#### Task statement
Convert the records between the lines holding "Viewport: 728px width, 410px" and "Action: coord(616,104)", inclusive, into a JSON list of strings, one per line, with blank lines omitted.

#### Material
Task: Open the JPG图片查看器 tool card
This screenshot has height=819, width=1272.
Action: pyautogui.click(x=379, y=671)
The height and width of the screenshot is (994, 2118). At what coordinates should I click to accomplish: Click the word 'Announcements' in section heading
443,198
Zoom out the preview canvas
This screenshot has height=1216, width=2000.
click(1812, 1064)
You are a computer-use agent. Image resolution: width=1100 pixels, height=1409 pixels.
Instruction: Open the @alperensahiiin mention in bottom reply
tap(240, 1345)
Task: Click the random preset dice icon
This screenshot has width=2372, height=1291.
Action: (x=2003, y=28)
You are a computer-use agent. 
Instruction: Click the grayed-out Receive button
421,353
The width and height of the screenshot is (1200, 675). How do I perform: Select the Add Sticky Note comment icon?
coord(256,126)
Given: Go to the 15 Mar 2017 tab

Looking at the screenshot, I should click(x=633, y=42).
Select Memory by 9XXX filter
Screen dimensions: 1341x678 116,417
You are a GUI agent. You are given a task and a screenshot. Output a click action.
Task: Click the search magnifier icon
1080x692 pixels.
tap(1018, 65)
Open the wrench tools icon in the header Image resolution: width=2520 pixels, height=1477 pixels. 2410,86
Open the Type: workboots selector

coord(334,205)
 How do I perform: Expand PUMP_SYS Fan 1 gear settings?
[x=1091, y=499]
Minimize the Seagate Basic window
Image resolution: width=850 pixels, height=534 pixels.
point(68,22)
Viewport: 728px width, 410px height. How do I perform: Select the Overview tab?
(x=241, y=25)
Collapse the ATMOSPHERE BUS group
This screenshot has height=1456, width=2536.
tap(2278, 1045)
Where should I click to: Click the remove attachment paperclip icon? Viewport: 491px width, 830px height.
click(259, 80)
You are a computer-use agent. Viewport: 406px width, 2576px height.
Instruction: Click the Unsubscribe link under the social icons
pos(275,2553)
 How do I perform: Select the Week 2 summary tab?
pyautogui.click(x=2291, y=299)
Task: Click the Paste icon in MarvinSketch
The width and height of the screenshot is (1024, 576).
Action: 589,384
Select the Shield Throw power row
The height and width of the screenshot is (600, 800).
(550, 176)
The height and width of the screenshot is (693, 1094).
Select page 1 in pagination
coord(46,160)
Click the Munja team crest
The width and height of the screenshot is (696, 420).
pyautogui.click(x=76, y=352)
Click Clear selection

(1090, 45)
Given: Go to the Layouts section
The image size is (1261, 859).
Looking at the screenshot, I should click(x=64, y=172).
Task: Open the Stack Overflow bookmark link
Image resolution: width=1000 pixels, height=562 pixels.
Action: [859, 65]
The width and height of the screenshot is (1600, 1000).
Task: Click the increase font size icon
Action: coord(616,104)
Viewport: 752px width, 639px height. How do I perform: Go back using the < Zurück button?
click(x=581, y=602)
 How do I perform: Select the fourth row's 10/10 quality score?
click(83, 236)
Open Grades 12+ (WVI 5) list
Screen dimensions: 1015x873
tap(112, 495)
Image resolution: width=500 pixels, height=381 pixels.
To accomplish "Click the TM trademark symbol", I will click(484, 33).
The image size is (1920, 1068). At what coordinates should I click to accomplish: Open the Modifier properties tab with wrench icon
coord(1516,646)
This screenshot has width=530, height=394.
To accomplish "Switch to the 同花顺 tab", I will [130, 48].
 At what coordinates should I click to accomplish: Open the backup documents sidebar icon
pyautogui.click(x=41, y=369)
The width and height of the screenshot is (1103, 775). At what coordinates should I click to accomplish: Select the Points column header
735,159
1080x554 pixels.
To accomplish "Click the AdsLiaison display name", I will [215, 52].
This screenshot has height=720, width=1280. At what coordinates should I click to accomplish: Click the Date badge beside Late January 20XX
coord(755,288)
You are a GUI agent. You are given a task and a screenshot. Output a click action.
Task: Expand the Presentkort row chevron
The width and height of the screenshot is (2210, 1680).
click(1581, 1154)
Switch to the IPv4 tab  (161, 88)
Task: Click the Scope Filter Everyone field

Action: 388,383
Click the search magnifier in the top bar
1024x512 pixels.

#### The reply
[
  "Viewport: 728px width, 410px height. How do I perform: Select the Overview tab?",
  "(x=241, y=25)",
  "Collapse the ATMOSPHERE BUS group",
  "This screenshot has height=1456, width=2536.",
  "tap(2278, 1045)",
  "Where should I click to: Click the remove attachment paperclip icon? Viewport: 491px width, 830px height.",
  "click(259, 80)",
  "You are a computer-use agent. Viewport: 406px width, 2576px height.",
  "Instruction: Click the Unsubscribe link under the social icons",
  "pos(275,2553)",
  " How do I perform: Select the Week 2 summary tab?",
  "pyautogui.click(x=2291, y=299)",
  "Task: Click the Paste icon in MarvinSketch",
  "The width and height of the screenshot is (1024, 576).",
  "Action: 589,384",
  "Select the Shield Throw power row",
  "The height and width of the screenshot is (600, 800).",
  "(550, 176)",
  "The height and width of the screenshot is (693, 1094).",
  "Select page 1 in pagination",
  "coord(46,160)",
  "Click the Munja team crest",
  "The width and height of the screenshot is (696, 420).",
  "pyautogui.click(x=76, y=352)",
  "Click Clear selection",
  "(1090, 45)",
  "Given: Go to the Layouts section",
  "The image size is (1261, 859).",
  "Looking at the screenshot, I should click(x=64, y=172).",
  "Task: Open the Stack Overflow bookmark link",
  "Image resolution: width=1000 pixels, height=562 pixels.",
  "Action: [859, 65]",
  "The width and height of the screenshot is (1600, 1000).",
  "Task: Click the increase font size icon",
  "Action: coord(616,104)"
]